Legislation to Affect Ontario’s Health Colleges

A new bill, which will result in amendments to the legislation governing the province’s health regulatory colleges once its provisions come into force, passed third reading in the Ontario legislature yesterday. Bill 21, the Safeguarding Health Care Integrity Act, 2014, is a combination of two previous bills and as such, has two parts, each with a distinct purpose. The first part of the bill prohibits compensation for blood donations through the enactment of the Voluntary Blood Donations Act, 2014. The second part aims to expand and strengthen oversight of regulated health professionals and hospital pharmacies in Ontario.

Amendments to the Drug and Pharmacies Regulation Act

In addition to protecting Ontario’s voluntary blood donor system, Bill 21 serves as the government’s response to a concerning incident that made headlines last year, in which over 1,000 patients in Ontario received weaker doses of chemotherapy drugs from hospital pharmacies than had been prescribed by their oncologists. Presently, individual hospital corporations are responsible for monitoring the operation of pharmacies located within hospitals. Bill 21 will amend the Drug and Pharmacies Regulation Act (DRPA) to give the Ontario College of Pharmacists the authority to regulate hospital pharmacies in the same way it currently regulates community pharmacies. The specific amendments to the DRPA include:

  • Deeming the primary location(s) in a hospital where drugs are compounded, dispensed or supplied for hospital patients, together with any other location in the hospital where drugs are stored or supplied, as “hospital pharmacies”;

  • Permitting the Ontario College of Pharmacists to license and inspect all hospital pharmacies operating in Ontario;

  • Allowing the College to make regulations to establish the requirements and standards for the licensing, operation and inspection of hospital pharmacies; and

  • Providing the College with powers of revocation of a pharmacy’s licence, including permitting the College to apply to a judge of the Superior Court of Justice for an order immediately revoking or suspending a pharmacy’s license where it appears that the continued operation of the hospital pharmacy places the public at risk.

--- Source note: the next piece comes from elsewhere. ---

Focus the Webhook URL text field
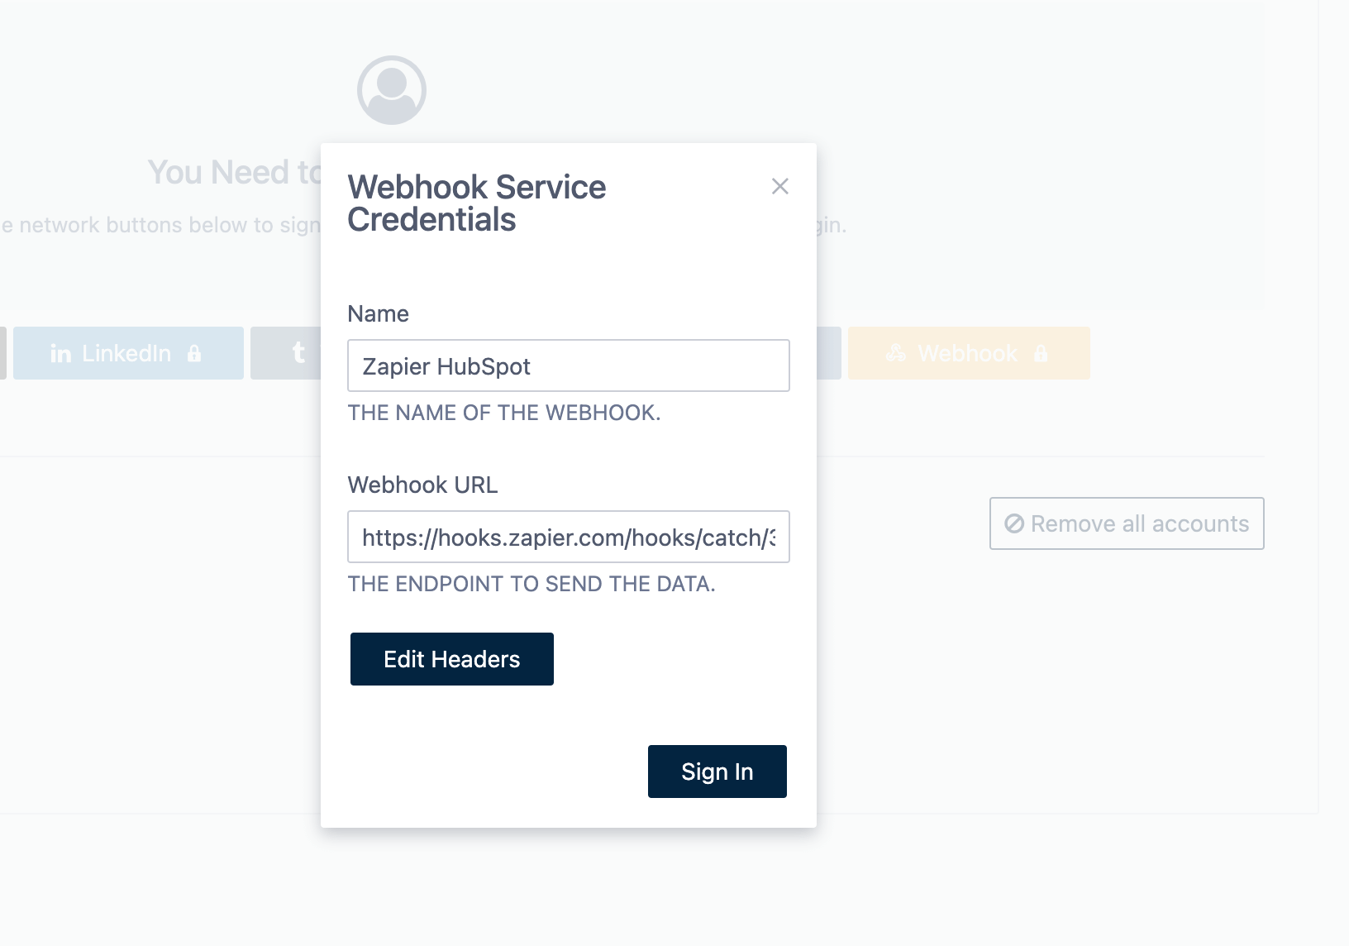The width and height of the screenshot is (1349, 946). tap(568, 537)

Amendments to the Regulated Health Professions Act and the Public Hospitals Act

Bill 21 will also introduce amendments to the Regulated Health Professions Act (RHPA) and the Public Hospitals Act. These amendments are intended to enhance communication among health system partners, including health regulatory colleges, public hospitals, and others, in order to strengthen the oversight of health care professionals and better protect patients. These legislative amendments include:

  • Requiring hospital administrators and employers to report to health regulatory colleges where a health professional resigns, or voluntarily relinquishes or restricts his or her privileges or practice and:

    • the administrator or employer has reasonable grounds to believe that the resignation, relinquishment, or restriction is related to the health professional’s misconduct, incompetence, or incapacity; or

    • the resignation, relinquishment, or restriction takes place during the course of, or as a result of, an investigation into allegations related to the health professional’s misconduct, incompetence, or incapacity.

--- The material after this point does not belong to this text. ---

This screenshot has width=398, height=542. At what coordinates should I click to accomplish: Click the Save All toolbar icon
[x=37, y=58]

  • Allowing health regulatory colleges to disclose information to a public hospital (or any other institution prescribed in the regulations) that employs or provides privileges to a member of a college during the course of a college investigation into the conduct of a member, subject to any limitations in the regulations.

Bill 21 would also amend the provisions in the RHPA relating to the appointment of a supervisor. Bill 21 empowers the Lieutenant Governor in Council to appoint a person as a supervisor of a health regulatory college, where the Minister of Health considers it appropriate or necessary. This would be a significant change to the existing requirement that the Minister must additionally be of the opinion that the college’s Council has failed to comply with a request previously made to the college’s Council before a supervisor may be appointed.

Conclusion

Bill 21 will have a significant impact on Ontario’s health regulatory colleges and its members once its provisions come into force. The Voluntary Blood Donations Act, 2014 comes into force on the day that Bill 21 receives Royal Assent, but all other provisions of the bill will come into force on a day to be name by proclamation of the Lieutenant Governor.